**Pixel coordinate grounding data:**
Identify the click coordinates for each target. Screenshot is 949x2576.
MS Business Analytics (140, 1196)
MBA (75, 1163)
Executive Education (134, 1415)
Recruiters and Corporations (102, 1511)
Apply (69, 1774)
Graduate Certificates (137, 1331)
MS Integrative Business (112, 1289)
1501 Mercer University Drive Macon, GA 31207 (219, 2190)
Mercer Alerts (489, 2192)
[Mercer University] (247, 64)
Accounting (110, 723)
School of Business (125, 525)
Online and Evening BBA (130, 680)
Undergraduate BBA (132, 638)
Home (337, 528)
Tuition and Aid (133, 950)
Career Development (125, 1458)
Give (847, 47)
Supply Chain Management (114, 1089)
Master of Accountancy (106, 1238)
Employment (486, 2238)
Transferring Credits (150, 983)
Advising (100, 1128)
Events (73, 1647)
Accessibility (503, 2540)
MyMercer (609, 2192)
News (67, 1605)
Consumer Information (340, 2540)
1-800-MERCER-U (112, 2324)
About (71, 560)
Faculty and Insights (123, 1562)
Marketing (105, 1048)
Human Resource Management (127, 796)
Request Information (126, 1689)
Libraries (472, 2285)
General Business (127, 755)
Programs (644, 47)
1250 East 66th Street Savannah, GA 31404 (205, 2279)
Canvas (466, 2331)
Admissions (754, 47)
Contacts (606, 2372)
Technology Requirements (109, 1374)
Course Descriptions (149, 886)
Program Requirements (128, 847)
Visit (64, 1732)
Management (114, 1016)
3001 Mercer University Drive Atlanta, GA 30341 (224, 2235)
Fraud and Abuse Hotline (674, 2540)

---

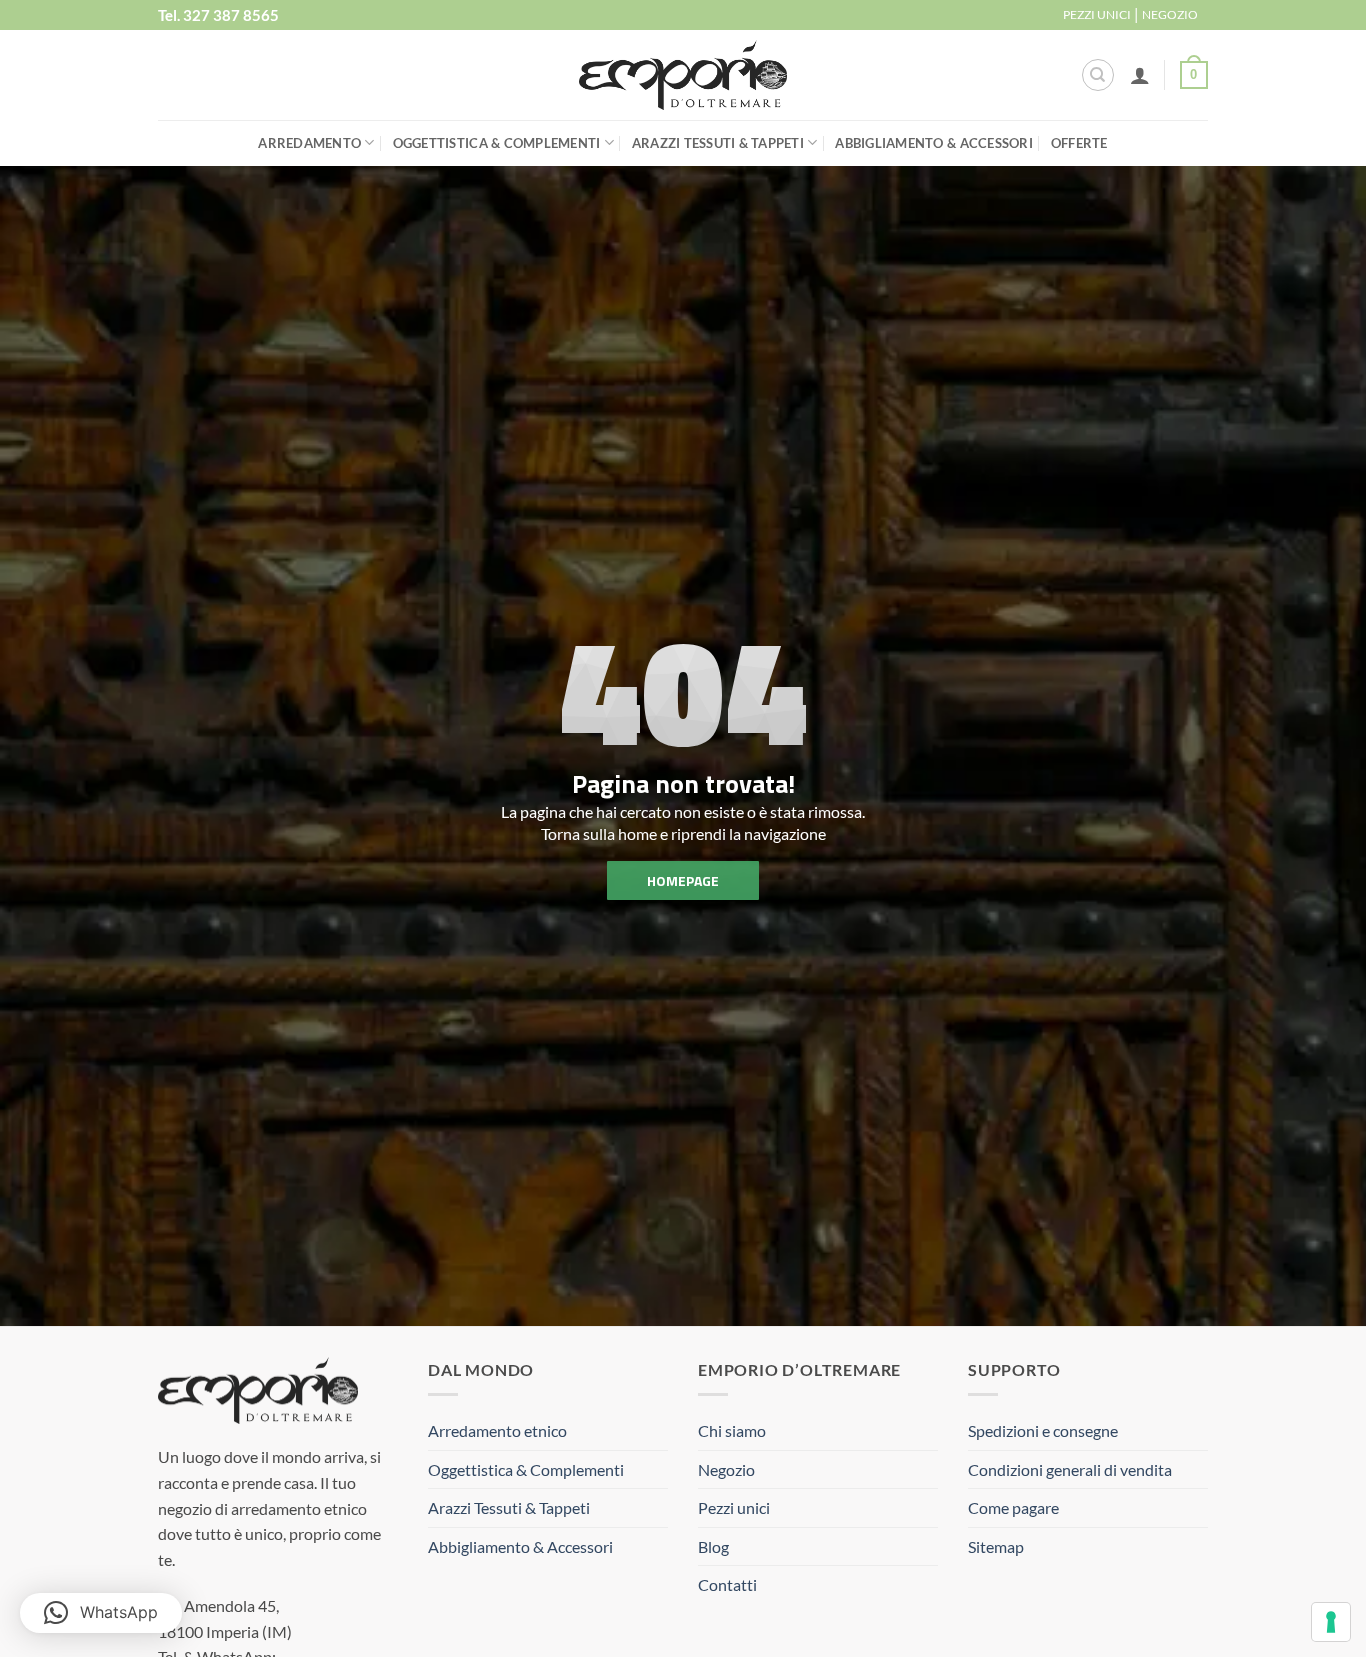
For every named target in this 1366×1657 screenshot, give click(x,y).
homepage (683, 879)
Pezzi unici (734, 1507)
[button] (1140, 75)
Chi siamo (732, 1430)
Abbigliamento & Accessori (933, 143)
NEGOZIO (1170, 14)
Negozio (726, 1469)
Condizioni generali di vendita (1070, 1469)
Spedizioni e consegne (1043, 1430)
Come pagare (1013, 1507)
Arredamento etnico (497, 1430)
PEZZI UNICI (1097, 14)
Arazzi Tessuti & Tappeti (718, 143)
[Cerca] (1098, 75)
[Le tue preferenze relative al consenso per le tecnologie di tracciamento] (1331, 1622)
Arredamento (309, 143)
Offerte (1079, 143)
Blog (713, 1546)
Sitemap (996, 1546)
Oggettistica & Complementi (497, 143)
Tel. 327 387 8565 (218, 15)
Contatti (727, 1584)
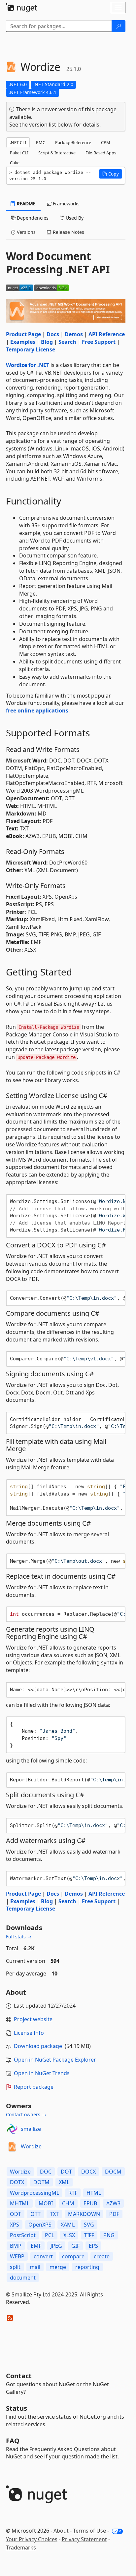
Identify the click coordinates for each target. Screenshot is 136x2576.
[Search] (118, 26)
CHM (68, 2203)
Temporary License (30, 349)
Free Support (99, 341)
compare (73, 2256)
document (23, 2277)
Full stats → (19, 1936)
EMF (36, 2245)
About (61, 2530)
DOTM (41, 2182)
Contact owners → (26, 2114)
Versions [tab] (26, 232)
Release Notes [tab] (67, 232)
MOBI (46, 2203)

**PROBLEM:**
In the entries above, count every line containing the word "Requirements". Write only the total.

**TASK OUTPUT:**
2